Stated problem A >>
Answer these questions about the post on XML reading and writing:
(i) What kind of parser is the program at www.bluetail.com/~joe/xml/xml.html called?
(ii) What change to that program does the reply say is needed when no DTD is available?
(iii) What two things does the reply suggest looking at in order to write XML?
Stated problem B >>
Continue the mailing-list post about XML reading and writing, starting after its final line.

Extract provided >>
=-=-=-=-=

XML reading and writing

Fri Jul 21 18:00:22 CEST 2000

On 21 Jul 2000, Mickael Remond wrote:

>>>>>> "Luc" == Luc Taesch <ltaesch@REDACTED> writes:
>
>    > Id like to parse (basic) xml files, . are there something usable , like
>    > a grammar for yecc, or even some lib available (so i can learn the way
>    > its done in the erlang spirit) ?
>    > and some examples ?
>
>To parse/read XML files, you have :
>
>www.bluetail.com/~joe/xml/xml.html 
>
>This is a good program (validating parser) The only thing I need is
>to modify this program to make it able to downgrade to a non
>validating parser when no DTD is available (stand-alone XML files).
>    > and to write xml files ?
>
>I have nothin special, but this is relativly simple to do to walk your data
>structure and to write it as an XML file.
>Look at the existing xml program. Look at the data structure it returns.
>It should be easy to inverse the process and write the XML.
>(If I have time I should try doing something to handle XML writing).

=-=-=-=-=

Data section >>
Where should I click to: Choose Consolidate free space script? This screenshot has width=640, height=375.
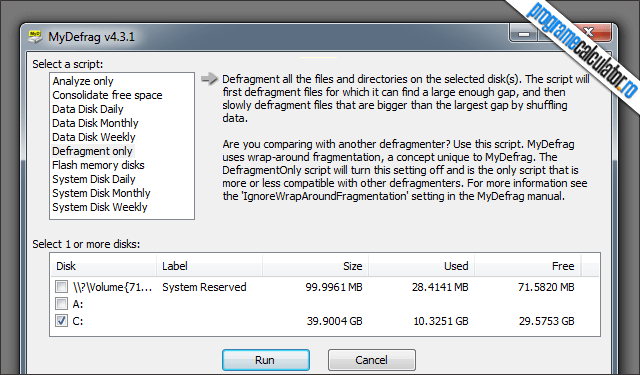107,95
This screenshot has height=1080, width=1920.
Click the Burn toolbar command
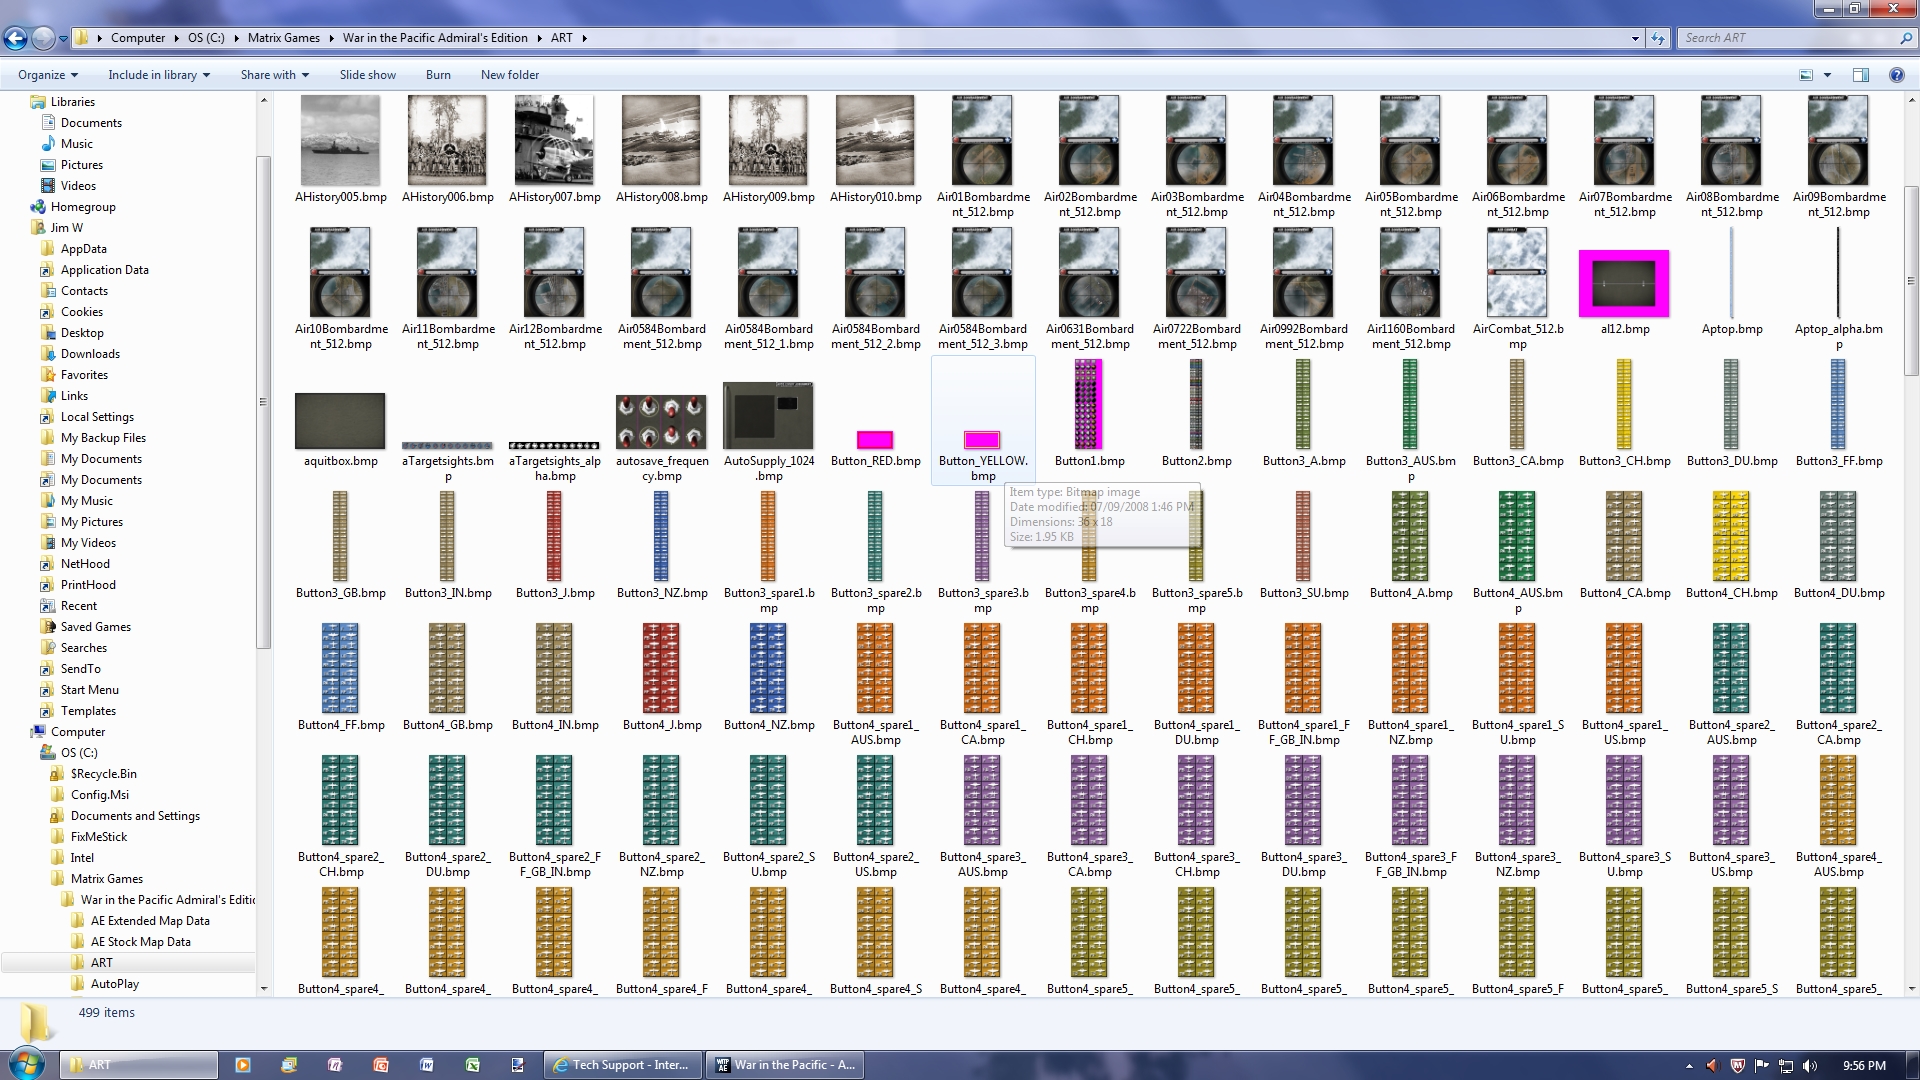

=-=-=-=-=

Right answer A >>
(i) A validating parser.
(ii) It needs to be able to downgrade to a non-validating parser for stand-alone XML files.
(iii) The existing xml program and the data structure it returns.

Right answer B >>
No need to keep things secret until the conference. This is a huge
area, and I'll probably need all the help I can get.  ;)

I have a non-validating(*) XML parser, which seems to work fairly
well, but I'm reluctant to spread it at the moment, because I'm still
making changes off and on. I will need some guinea pigs in a week or
two. Any volunteers?

(*) It does cheat and impose some validity constraints. I will remove
those checks.

My XML parser adheres closely to the XML 1.0 spec, as far as I've been
able to tell -- it handles:

- UniCode characters (although transfer decoding is not integrated yet
  and proper UniCode string matching is not done)
- XML namespaces, with inheritance according to the specs (Name 
  expansion is not done yet)
- Language codes (also with proper inheritance)
- DTD parsing, Conditional includes (I've yet to implement actual
  fetching of external DTDs, but I feel that that should be an
  add-on, so I've implemented hooks for it.)

It is also done to support both event-based and tree-based parsing,
and is capable of pausing and waiting for data during the parse.
The default behaviour is a tree-based parse.

I am also almost done with XPATH, and I have an approach for
generating output, e.g. XML (easy) or, say, HTML, from an Erlang
structure. I've tried to make the parser extract enough information to
make the XPATH search engine efficient (things like element position,
namespace prefixes, language codes, ancestry.)

I'm hoping to get to stylesheet support before I go on parental leave
in August. Perhaps someone would like to take a stab at e.g. DTD- or
namespace caching, or perhaps XPointer using my framework?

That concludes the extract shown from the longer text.